The most striking music comes last. In the Concerto for Jazz Band and Symphony Orchestra, serialism fraternizes with the Big Band as more than just a clever trick. Liebermann brings together the two worlds in possibly the most amusing serial composition ever. (Babbitt can be fun if you know where to laugh.)

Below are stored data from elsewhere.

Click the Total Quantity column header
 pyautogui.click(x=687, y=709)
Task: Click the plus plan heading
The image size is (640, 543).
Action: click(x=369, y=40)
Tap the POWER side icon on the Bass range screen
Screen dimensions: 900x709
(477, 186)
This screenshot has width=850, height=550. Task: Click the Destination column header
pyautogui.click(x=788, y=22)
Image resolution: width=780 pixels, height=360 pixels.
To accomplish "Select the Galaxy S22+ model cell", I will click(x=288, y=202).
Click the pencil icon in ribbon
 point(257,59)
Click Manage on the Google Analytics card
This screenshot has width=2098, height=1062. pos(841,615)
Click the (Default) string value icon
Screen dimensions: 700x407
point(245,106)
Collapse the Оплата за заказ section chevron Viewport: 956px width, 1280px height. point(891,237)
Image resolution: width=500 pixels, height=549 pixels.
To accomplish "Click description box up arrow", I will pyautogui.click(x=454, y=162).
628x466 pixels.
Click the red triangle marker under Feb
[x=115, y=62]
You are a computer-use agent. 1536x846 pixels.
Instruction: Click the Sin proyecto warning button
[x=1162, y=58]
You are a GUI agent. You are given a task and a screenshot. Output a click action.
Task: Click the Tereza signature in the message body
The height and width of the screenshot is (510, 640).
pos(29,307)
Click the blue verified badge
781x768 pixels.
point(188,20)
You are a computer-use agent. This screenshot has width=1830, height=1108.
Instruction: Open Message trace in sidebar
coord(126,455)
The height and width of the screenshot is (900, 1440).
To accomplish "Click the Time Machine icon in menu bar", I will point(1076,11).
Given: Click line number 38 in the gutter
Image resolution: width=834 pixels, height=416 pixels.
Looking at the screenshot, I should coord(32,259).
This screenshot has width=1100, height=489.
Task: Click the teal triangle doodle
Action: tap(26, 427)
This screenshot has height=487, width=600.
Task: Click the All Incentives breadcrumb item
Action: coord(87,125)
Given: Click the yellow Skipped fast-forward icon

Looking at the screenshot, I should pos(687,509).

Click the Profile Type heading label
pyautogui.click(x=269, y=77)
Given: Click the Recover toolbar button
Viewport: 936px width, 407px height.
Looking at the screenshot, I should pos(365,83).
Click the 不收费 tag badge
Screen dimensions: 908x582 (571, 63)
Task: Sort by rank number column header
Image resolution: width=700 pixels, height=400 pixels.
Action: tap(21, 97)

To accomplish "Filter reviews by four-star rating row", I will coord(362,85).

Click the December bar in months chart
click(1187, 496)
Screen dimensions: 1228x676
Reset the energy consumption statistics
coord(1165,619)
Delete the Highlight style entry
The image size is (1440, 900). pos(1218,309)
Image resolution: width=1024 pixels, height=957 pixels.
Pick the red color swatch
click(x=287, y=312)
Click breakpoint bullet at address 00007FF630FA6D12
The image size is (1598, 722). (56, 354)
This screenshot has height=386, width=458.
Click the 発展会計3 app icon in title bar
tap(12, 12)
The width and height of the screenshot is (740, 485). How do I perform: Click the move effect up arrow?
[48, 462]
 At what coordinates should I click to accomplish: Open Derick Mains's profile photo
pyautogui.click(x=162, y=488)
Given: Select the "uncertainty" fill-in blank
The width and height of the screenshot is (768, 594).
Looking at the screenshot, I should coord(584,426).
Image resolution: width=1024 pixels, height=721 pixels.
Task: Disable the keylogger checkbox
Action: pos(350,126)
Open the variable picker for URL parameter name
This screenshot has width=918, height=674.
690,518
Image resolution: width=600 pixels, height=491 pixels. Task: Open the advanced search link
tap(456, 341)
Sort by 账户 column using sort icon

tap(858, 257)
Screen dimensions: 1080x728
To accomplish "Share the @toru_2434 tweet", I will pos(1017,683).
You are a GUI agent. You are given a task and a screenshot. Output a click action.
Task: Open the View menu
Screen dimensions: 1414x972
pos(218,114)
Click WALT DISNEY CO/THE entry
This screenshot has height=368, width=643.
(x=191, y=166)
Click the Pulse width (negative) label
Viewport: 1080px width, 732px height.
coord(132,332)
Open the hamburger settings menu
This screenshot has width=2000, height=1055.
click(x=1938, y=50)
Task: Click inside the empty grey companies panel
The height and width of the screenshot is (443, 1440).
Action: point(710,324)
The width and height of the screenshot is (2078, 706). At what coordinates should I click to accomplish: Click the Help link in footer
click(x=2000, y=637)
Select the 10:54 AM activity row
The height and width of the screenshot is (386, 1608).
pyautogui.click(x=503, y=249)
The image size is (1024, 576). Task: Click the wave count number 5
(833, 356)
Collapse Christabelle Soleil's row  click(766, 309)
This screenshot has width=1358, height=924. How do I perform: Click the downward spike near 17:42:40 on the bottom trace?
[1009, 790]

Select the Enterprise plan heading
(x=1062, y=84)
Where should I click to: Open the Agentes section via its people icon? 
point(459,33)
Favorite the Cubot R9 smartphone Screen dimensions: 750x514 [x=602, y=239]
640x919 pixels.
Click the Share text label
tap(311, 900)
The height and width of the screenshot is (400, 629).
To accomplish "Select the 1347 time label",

Liebermann knows how to make serialism work. The concerto’s row is E F# B D G# Bb F C# Eb A G C, which divides neatly into three four-note chords that lend themselves to a jazz treatment with their open fifths, major sevenths and ninths. The concerto opens with a 12-note string chord which is, yes, the row, but the specific octave of the pitches matches the opening piano gesture, the effect more like an impressionist painting than dissonant. And the concerto’s closing chord, a typical Big-Band bang, stacks up the row like a messy minor-thirteenth chord. The Big-Band sound reminds me of Ellington’s score for Anatomy of a Murder without the added reverb.
The concerto’s last movement is a mambo — a serial mambo! Let me say that again, the last movement is a serial mambo, a get-up-off-your-butt-and-dance-around-the-room serial mambo. The concerto’s eight movements alternate classical styles (Introduction, two Scherzos, and an Interludium) with dance movements (Jump, Blues, Boogie-Woogie, and Mambo). Liebermann says: “The Jazz orchestra appears like the ‘Concertino’ of Baroque music, while the symphony orchestra performs accompanying functions as well as tasks of its own between.” The dance aspects are in standard 4/4 time, the symphonic movements hovering around irregular meters: The second scherzo, for example, alternates 7/8, 8/8 and 9/8 measures.
The SWF-Sinfonieorchester under Hans Rosbaud premiered the concerto at Donaueschingen in 1954. The performance is to be found on the fourth CD of the massive 75 Jahre Donaueschinger Musiktage 1921-1996 brick (col legno WWE 31899). The recording’s mono sound indicates an accurate and somewhat lively performance. If I read col legno’s notes correctly, Liebermann’s concerto was premiered the same day as Stravinsky’s In Memoriam Dylan Thomas, an incomprehensible juxtaposition.
The delirium of the concerto’s closing mambo alone is worth the price of the disc, with the remaining items’ consistent quality summing to a must-have acquisition. A Naxos winner!